Nursing Fundamentals: Nutrition - Enteral
Why It Matters
Proper enteral nutrition management safeguards vulnerable patients from aspiration and malnutrition, directly impacting clinical outcomes and hospital quality metrics.
Key Takeaways
- •Enteral nutrition delivers fluids directly to GI tract via feeding tubes.
- •NG/NI tubes for short-term; G/PEG/J tubes for long-term feeding.
- •Verify tube placement with X‑ray, aspirate appearance, and pH testing.
- •Use infusion pump or gravity; monitor residual volume and intolerance signs.
- •Prevent aspiration with head‑of‑bed elevation and ENFit‑only connectors.
Summary
The video outlines the fundamentals of enteral nutrition (EN), a method of delivering fluids and nutrients directly into the gastrointestinal tract through a feeding tube.

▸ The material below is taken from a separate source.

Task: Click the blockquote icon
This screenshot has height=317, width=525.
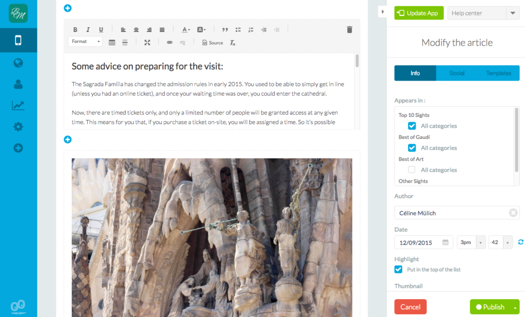Action: tap(225, 29)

It emphasizes EN’s role for patients who cannot chew or swallow due to head‑neck trauma, surgery, neurological disorders, or tumors.
Various tube routes are described: nasogastric (NG) and nasointestinal (NI) tubes for short‑term use, and gastrostomy (G), percutaneous endoscopic gastrostomy (PEG), and jejunostomy (J) tubes for feeding longer than six weeks. Placement is confirmed by X‑ray, followed by bedside verification using aspirate appearance and pH testing. Formulas are selected per patient needs, and feeding can be administered via continuous or intermittent pump, gravity, or bolus methods, with gradual rate escalation to monitor tolerance.
The instructor highlights critical safety checks: gastric pH 0‑4 indicates correct gastric placement, while pH > 6 suggests misplacement. Residual gastric volumes above 250 mL signal intolerance and raise aspiration risk. Patients must be kept at a 30‑45° head‑of‑bed angle during and for at least one hour after feeding, and ENFit connectors are mandated to avoid accidental IV infusion.
By standardizing tube verification, formula preparation, and monitoring protocols, nurses can reduce complications such as aspiration, tube dislodgement, and malnutrition. Accurate documentation and adherence to these steps are essential for quality care and for meeting regulatory standards in acute and long‑term settings.